PAGE TEXT:
○ ○ ○
The air input to cylinder 24a is controlled by a manually-actuated valve C1, which is mounted adjacent one side of surface 12, preferably in the vicinity of the control valve C for the bridge height adjusting cylinders 17, previously described.
A third manual on-off valve C2 is provided in the air supply line 38, the latter providing the charging pressure for each unit 15. Valve C2 is adjusted to a closed position when one or more units are being replaced or repaired.
A fourth manual control valve C3 is also provided which is preferably foot-operated and simultaneously controls the trigger mechanism for each fastener-driving unit. Individual shut-off valves C4, one for each unit 15, may be provided so that the trigger mechanisms for selected units 15 can be rendered inoperative when desired, see FIG. 9.
Besides the various valves aforementioned, the pneumatic circuit, shown in FIG. 9, would normally include a safety interlock 40 disposed in the high pressure line 41 leading from line 38 to valve C3. Disposed upstream from valve C2 and interlock 40 is a conventional pressure gauge G. Upstream of gauge G may be provided a conventional oiler O, a pressure regulator PR and a filter F. The filter is connected to the common source of air pressure normally maintained in the plant or facility wherein the apparatus is located.
○ ○ ○
DATASET CONTENT:
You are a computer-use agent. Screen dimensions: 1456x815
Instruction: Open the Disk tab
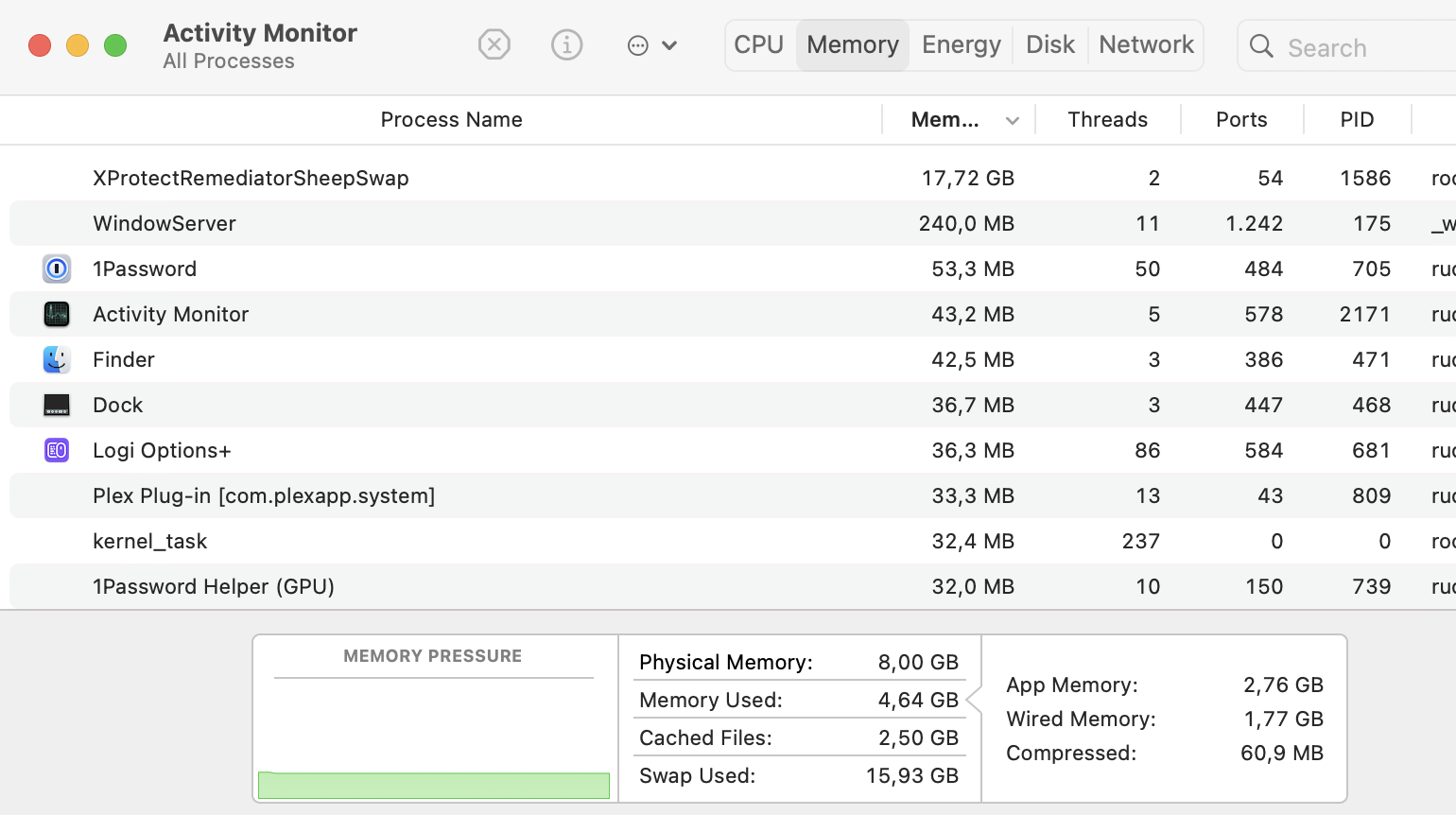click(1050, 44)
○ ○ ○
TO-DO LIST:
**a)** Swap "foot-operated" for "pedal-operated" in the pneumatic valve passage, and write out the part starting with "A fourth manual" and going on through "see FIG. 9.".
**b)** Summarize the pneumatic valve passage in two sentences.

RESULTS OF THE EXERCISE:
**a)**
A fourth manual control valve C3 is also provided which is preferably pedal-operated and simultaneously controls the trigger mechanism for each fastener-driving unit. Individual shut-off valves C4, one for each unit 15, may be provided so that the trigger mechanisms for selected units 15 can be rendered inoperative when desired, see FIG. 9.

**b)** Manual valve C1 controls the air input to cylinder 24a, valve C2 in air supply line 38 is closed when units are replaced or repaired, and valve C3, preferably foot-operated, controls the trigger mechanism of each fastener-driving unit at once, while individual shut-off valves C4 can make the triggers of selected units inoperative. The pneumatic circuit in FIG. 9 would normally also include a safety interlock 40 in high pressure line 41, with a pressure gauge G upstream and, upstream of the gauge, possibly an oiler, a pressure regulator and a filter connected to the plant's common source of air pressure.